Фрагмент текста —
Недалеко от Москвы: беседа с директором Музея Марины Цветаевой Зоей Атрохиной

Иван Толстой:

Гость "Поверх барьеров" - директор музея Марины Цветаевой в подмосковном Болшево Зоя Атрохина.

Зоя Николаевна, Болшево, где Цветаева поселилась, вернувшись из эмиграции в конце 30-х годов, это ведь не так далеко от Москвы?

Зоя Атрохина:

Это совсем не далеко. Это буквально 25 минут езды на электричке. Вообще-то, это город Королев. Если кто знал и слышал. Это город космоса. Город сам по себе интересный, очень было много интересных людей, в том числе и Марина Ивановна Цветаева.

Иван Толстой:

Я почему спросил, далеко ли: я сам не москвич, я - петербуржец, но знаете, есть такое психологическое препятствие. Вот, если нужно куда-то ехать, то это уже считается далеко. А все-таки, много ли у вас туристов, посетителей?

Зоя Атрохина:

Посетителей, конечно, много, было много, скажем так, потому что в данный момент музей закрыт на реконструкцию. Мы временно переехали с экспозицией в другое помещение, и музей ждет большая реконструкция и освобождение всего дома. Тогда это будет комплекс Цветаевский - музей, плюс, мы шире планируем, что это будет музей жертв политических репрессий русской интеллигенции. В этом доме жила семья Клепининых, которая была также подвергнута репрессиям. И вокруг там тоже много домов, которые тоже станут нашими экспонатами, историями. Это будет наш дом.

Иван Толстой:

Тем самым, цветаевская тема будет немножко размываться, цветаевско-эфроновская тема, если вы говорите: интеллигенция, жертвы политических репрессий. Жертвами, как известно, были и те, кто оставались в Советском Союзе, и совершенно специфическая категория жертв - это возвращенцы. Как вы удержитесь в каких-то рамках?

Исходные строки —

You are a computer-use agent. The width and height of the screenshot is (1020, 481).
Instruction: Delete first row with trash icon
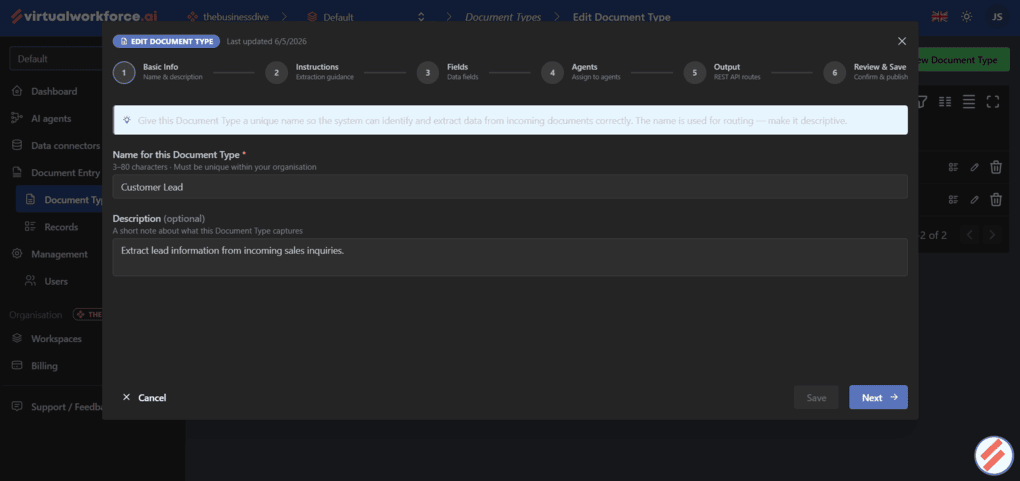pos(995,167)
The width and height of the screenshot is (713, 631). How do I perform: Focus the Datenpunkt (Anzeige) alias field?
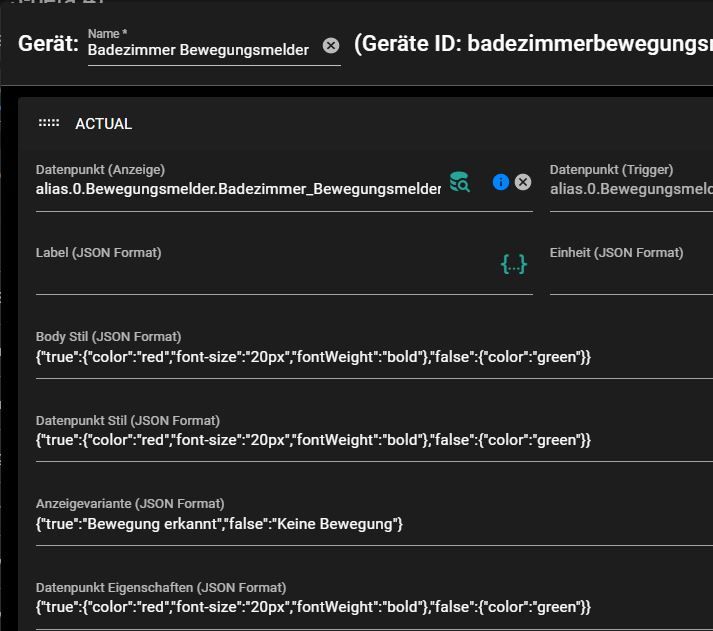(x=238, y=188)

Задания —
a) Сколько времени, по словам директора в интервью о музее Цветаевой, занимает дорога от Москвы до Болшево на электричке?
b) Продолжите интервью о музее Цветаевой в Болшево, начав с реплики, которая следует за последним вопросом Ивана Толстого.

Ответы к заданиям —
a) Буквально 25 минут.

b)
Зоя Атрохина:

Рамки - именно возвращенцы. В этом доме жила семья Клепининых. Клепинины, которые и в Париже были знакомы с семьей Эфрона и Цветаевой и которые вернулись вместе. И целая цепочка тянется людей, которые были связаны с этим домом. Поэтому мы немножечко шире. Да, там комната Сергея Яковлевича, комната Марины, Алина комната, мемориальная мебель осталась. Очень много. Наверное, мы из всех мемориальных музеев обладаем самым большим количеством предметов, вещей и архивом, которые связаны с этим домом, поэтому мы хотели, чтобы это было шире, чем музей Цветаевой.

Иван Толстой:

Но вот цветаевский, эфроновский пример - это пример того случая репрессий, когда сами репрессированные находились в двусмысленном положении. Скажите, много ли вопросов по позиции Сергея Яковлевича Эфрона у туристов? И как они для себя разрешают эту двусмысленность, с ним связанную?

Зоя Атрохина:

В общем-то, теперь уже в России не секрет... Раньше это была закрытая тема, а теперь уже говорят, теперь уже понимают. И, если следить за публикациями и за изданиями, то уже по публикациям, по письмам, видно, что когда они вернулись в Россию, они уже понимали, куда они влипли, что это за история. И они уже понимали, что надо идти до конца. И, как мне кажется, и не только мне кажется, те, кто занимаются этой темой, они видели, что так или иначе эта машина затягивала и потом зажала. Конечно, бывают вопросы, что сам он работал на эту систему. И публикации, и письма, и то, о чем писала Марина Ивановна, прослеживается, что Сергей Яковлевич понимал, что зря было все это сделано. Хотя, по первым письмам, по истории возвращения в Россию, было видно, что Сергей Яковлевич как-то искренне в это поверил, как и многие другие, как и семья Клепининых.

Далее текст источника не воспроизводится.